🤖 AI Summary
Existing banner generation models achieve high visual fidelity but struggle to satisfy commercial design requirements—such as structured layout, precise typography, and brand consistency. To address this, we propose MIMO, an end-to-end generative framework leveraging multimodal agents and reflective optimization. MIMO establishes a hierarchical agent architecture integrating collaborative planning by multiple large language models (LLMs), multimodal understanding, diffusion-based image generation, and iterative reflective reasoning. Given only a natural-language prompt and a logo image, it automatically detects design flaws and optimizes layout, typography, and brand elements (e.g., color palette, logo placement). Evaluated on real-world advertising benchmarks, MIMO significantly outperforms state-of-the-art diffusion models and LLM-based baselines, achieving new SOTA performance in both visual quality and design compliance—including alignment, spacing, and brand-color consistency.
📝 Abstract
Recent generative models such as GPT-4o have shown strong capabilities in producing high-quality images with accurate text rendering.
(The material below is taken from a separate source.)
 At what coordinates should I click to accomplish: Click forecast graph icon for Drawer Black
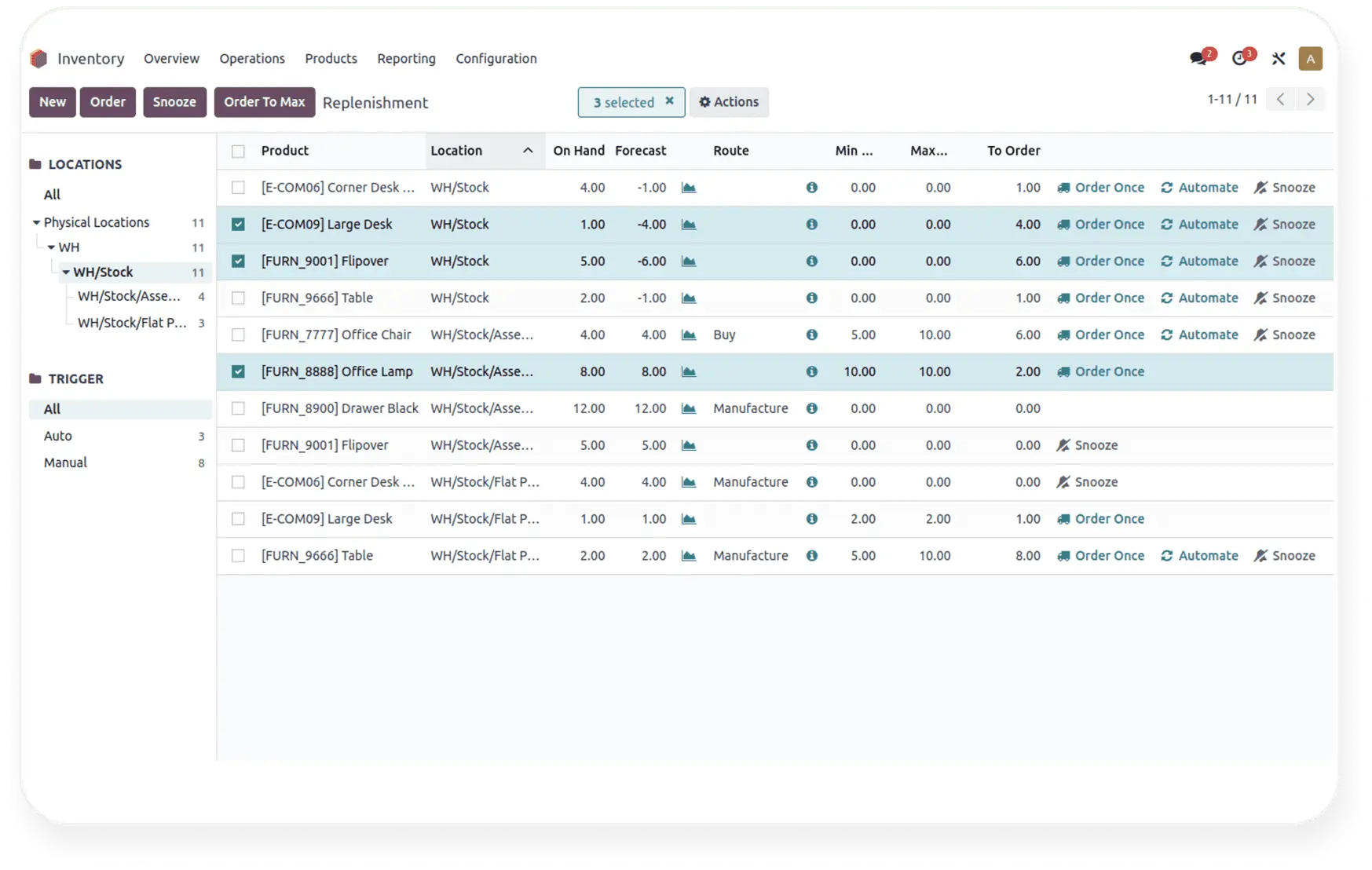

However, commercial design tasks like advertising banners demand more than visual fidelity -- they require structured layouts, precise typography, consistent branding, and more. In this paper, we introduce MIMO (Mirror In-the-Model), an agentic refinement framework for automatic ad banner generation. MIMO combines a hierarchical multi-modal agent system (MIMO-Core) with a coordination loop (MIMO-Loop) that explores multiple stylistic directions and iteratively improves design quality. Requiring only a simple natural language based prompt and logo image as input, MIMO automatically detects and corrects multiple types of errors during generation. Experiments show that MIMO significantly outperforms existing diffusion and LLM-based baselines in real-world banner design scenarios.